### Text
::::::::::

# taz.de -- Bericht einer Aussteigerin: Kein Urlaub, kein Sabbatjahr
       
       > Ich bin 28 Jahre alt und lebe vom Arbeitslosengeld. In einem Land, in dem
       > andere Urlaub machen. Ich hatte Lust dazu. Und es ging nicht anders.
       
 (IMG) Bild: Keine Pause, um wieder zurückzukehren – sondern die Sehnsucht nach einer selbst bestimmten Ruhe, aus der heraus sich alles neu ordnet.
       
       Ich gehe am frühen Abend in den Tabakladen am Ende der Straße. Die Lust am
       Rauchen ist größer geworden hier draußen. Die Türen sind verschlossen. Es
       ist also Montag. Der erste Werktag in der Woche ist so gut wie vorüber, und
       ich: habe lediglich die Sonne wandern gesehen.
       
       Es ist nicht so, dass ich immerzu nichts tun würde, seitdem ich mich
       freiwillig aus dem Erwerbsleben, der Arbeit, meiner Funktion verabschiedet
       habe. Doch ohne Funktion schwindet der Alltag nur allzu schnell in Routinen
       wie Körperpflege, Schlafen, Wachsein, Kaffee aufsetzen. Dazwischen ist
       jeder Tag so anders wie das Meer hier draußen. Mal brodelt es vor
       Betriebsamkeit und treibt das Wasser bis auf die Promenade, mal verschmilzt
       der Horizont in einem trüben lethargischen Blau aus Meer und Himmel.

::::::::::

### Datenabschnitt
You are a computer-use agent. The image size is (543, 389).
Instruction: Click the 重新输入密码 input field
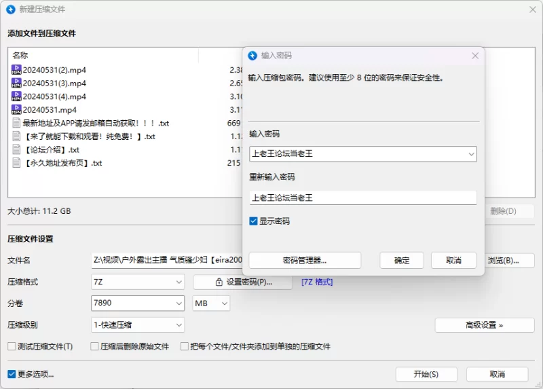(x=362, y=198)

::::::::::

### Aufgabe
Gib den Abschnitt des Berichts von „# taz.de -- Bericht“ bis „ging nicht anders.“ wortgetreu aus. Die Zeilen sind hierfür ohne Belang.

### Antwort
# taz.de -- Bericht einer Aussteigerin: Kein Urlaub, kein Sabbatjahr
       
       > Ich bin 28 Jahre alt und lebe vom Arbeitslosengeld. In einem Land, in dem
       > andere Urlaub machen. Ich hatte Lust dazu. Und es ging nicht anders.